Commenting on Viktor Orban's visit to Kyiv and then to Moscow to discuss peace in the first week of Hungary taking over the rotating Presidency of the European Council, Fanni Lajko said in the joint program by the Center for Fundamental Rights (AK) and Hir FM called The Hour of Truth that "The Hungarian prime minister was showing how important peace is to him and is urging other member states to do the same,"
The AK analyst stressed:
there is nothing surprising in the launching of the process to establish peace because, unlike other member states, Hungary's rhetoric and actions line up.
It is very clear that EU citizens do not want war, said Petra Halko, senior analyst at the 21st Century Institute for Research. They also don't want to see a conflict in their neighborhood, and certainly do not want to be participants in a war. Establishing peace is thus politics in the classical sense of the term: representation of the people, she stressed.
Regarding the emerging European Parliamentary group Patriots for Europe, founded by among others Orban's Fidesz and the Christian Democrats alliance, Fanni Lajko said that the three founders, Czech Andrej Babis, Austrian Herbert Kickl and Viktor Orban, all attended and spoke at CPAC Hungary, the conservative event held on April 25-26. Hungary has managed to secure important allies and the list is expected grow, the analyst said.

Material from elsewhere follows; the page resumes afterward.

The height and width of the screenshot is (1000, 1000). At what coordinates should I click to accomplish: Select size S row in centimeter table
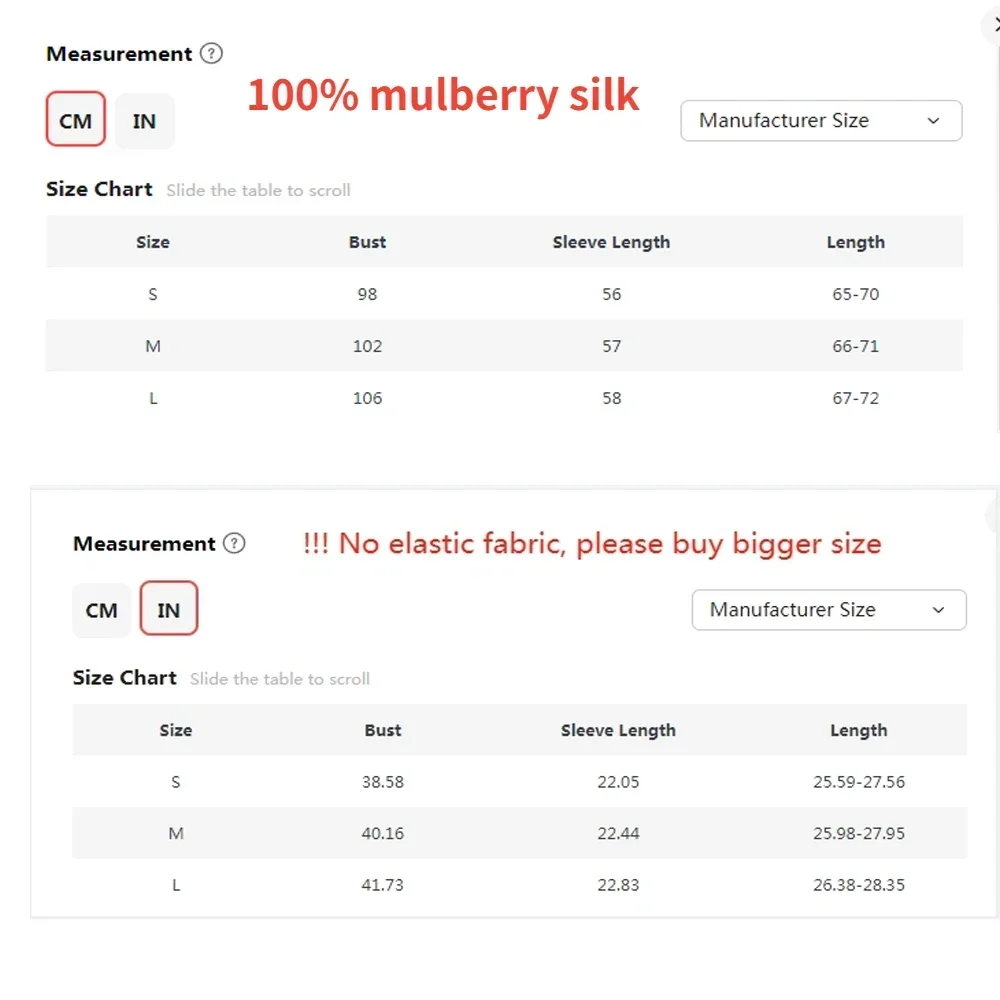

"There are people in senior positions in the EU institutions who are not only suspected of corruption,"
Petra Halko pointed out, but have been proven to have been involved in actual cases of corruption. "It's blood-boiling, these people have no intention of changing the direction that the European Union has been heading in recent years," added the analyst from the 21st Century Research Institute.